[Records from a collection]
↓↓↓

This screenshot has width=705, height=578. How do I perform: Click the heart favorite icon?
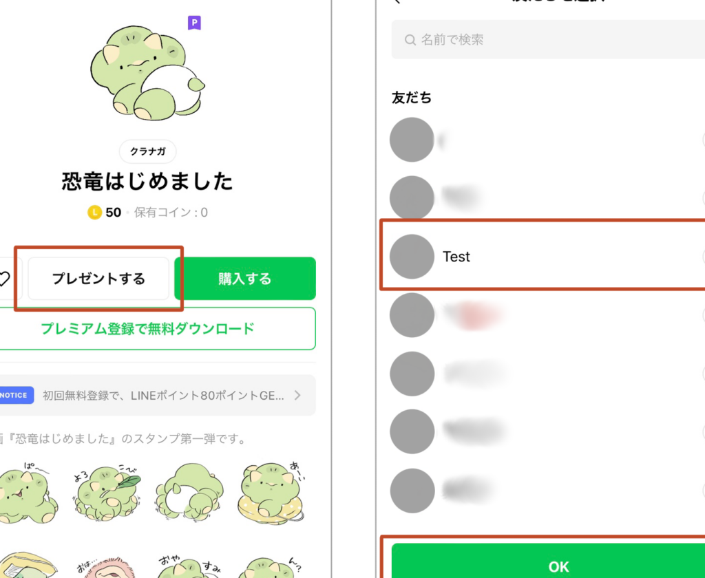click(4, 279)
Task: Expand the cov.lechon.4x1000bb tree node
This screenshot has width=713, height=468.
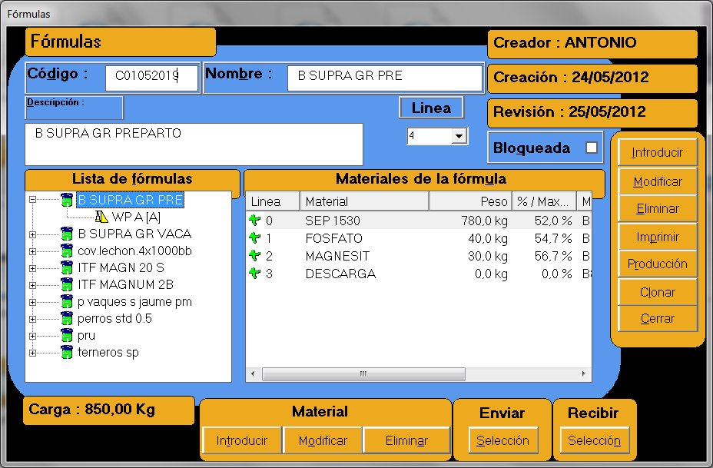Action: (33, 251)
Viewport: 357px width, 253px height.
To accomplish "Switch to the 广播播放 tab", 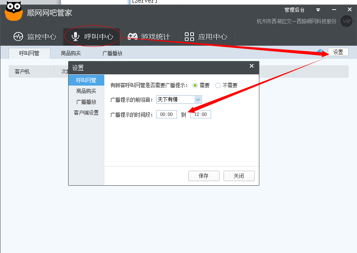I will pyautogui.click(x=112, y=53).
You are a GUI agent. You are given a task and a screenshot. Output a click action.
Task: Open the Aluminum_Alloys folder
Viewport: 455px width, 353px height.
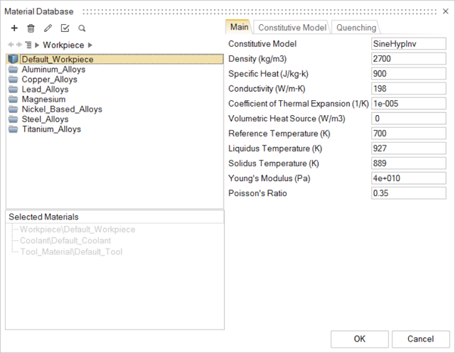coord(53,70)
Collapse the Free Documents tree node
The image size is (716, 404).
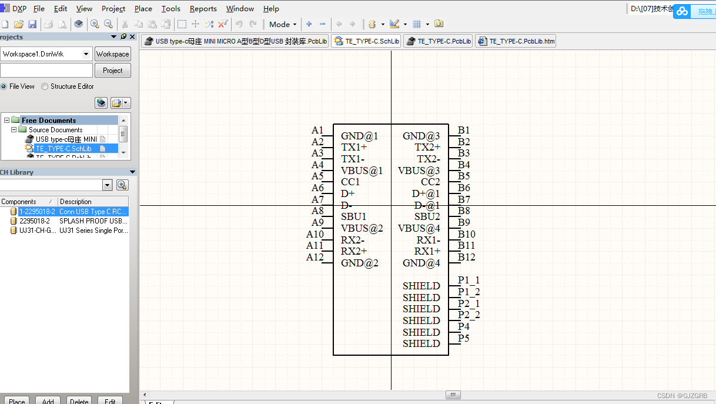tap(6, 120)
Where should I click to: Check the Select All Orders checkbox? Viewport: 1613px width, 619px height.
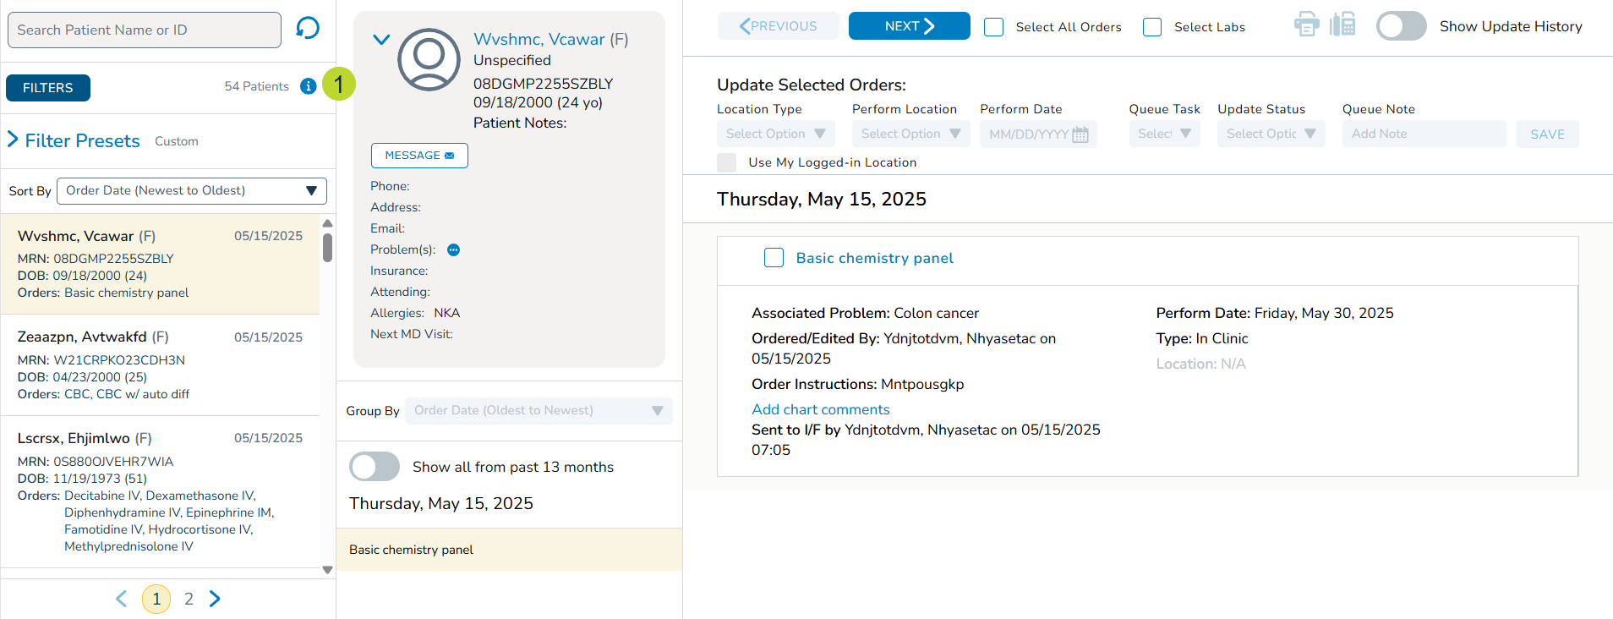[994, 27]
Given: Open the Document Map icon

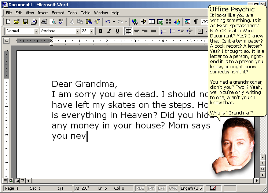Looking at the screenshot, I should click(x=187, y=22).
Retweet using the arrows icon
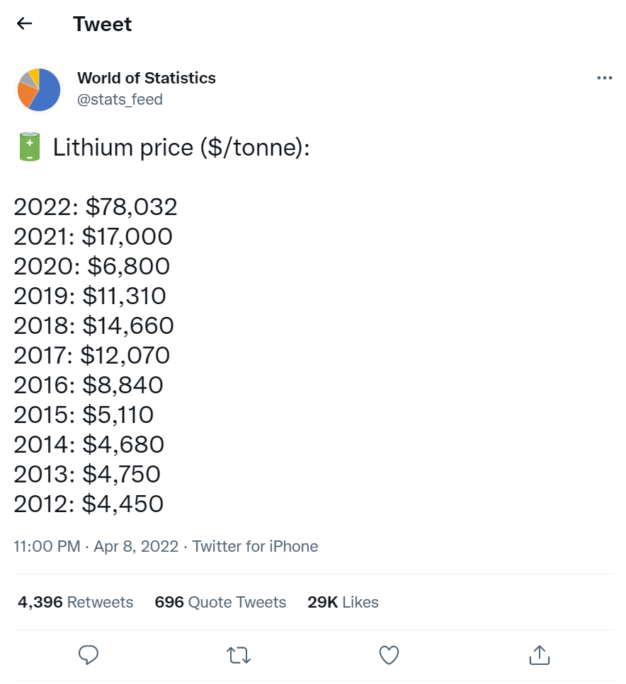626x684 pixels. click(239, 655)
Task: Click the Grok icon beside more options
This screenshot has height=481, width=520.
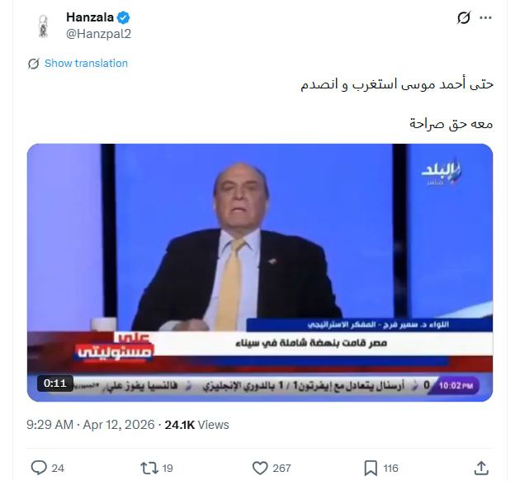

↑↑↑
↓↓↓

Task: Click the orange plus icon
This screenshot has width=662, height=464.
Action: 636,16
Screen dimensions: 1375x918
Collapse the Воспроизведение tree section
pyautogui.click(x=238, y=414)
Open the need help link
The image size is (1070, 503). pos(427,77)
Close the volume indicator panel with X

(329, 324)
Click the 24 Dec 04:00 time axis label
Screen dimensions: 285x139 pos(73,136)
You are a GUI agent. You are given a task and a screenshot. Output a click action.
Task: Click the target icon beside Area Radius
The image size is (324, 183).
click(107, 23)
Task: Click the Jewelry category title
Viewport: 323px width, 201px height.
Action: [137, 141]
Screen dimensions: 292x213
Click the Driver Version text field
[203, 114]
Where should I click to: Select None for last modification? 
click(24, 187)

↑↑↑

» What you will do
"The image size is (716, 404)." marks the first line to copy, and "This screenshot has height=481, width=520." marks the last. Repeat that stretch above exactly, with no pictures.

» Answer space
The image size is (716, 404).
tap(6, 120)
Where should I click to: Check the Select All Orders checkbox? Viewport: 1613px width, 619px height.
[994, 27]
Given: Open the Document Map icon

Looking at the screenshot, I should click(x=187, y=22).
Retweet using the arrows icon
626x684 pixels. click(239, 655)
Task: Click the Grok icon beside more options
This screenshot has height=481, width=520.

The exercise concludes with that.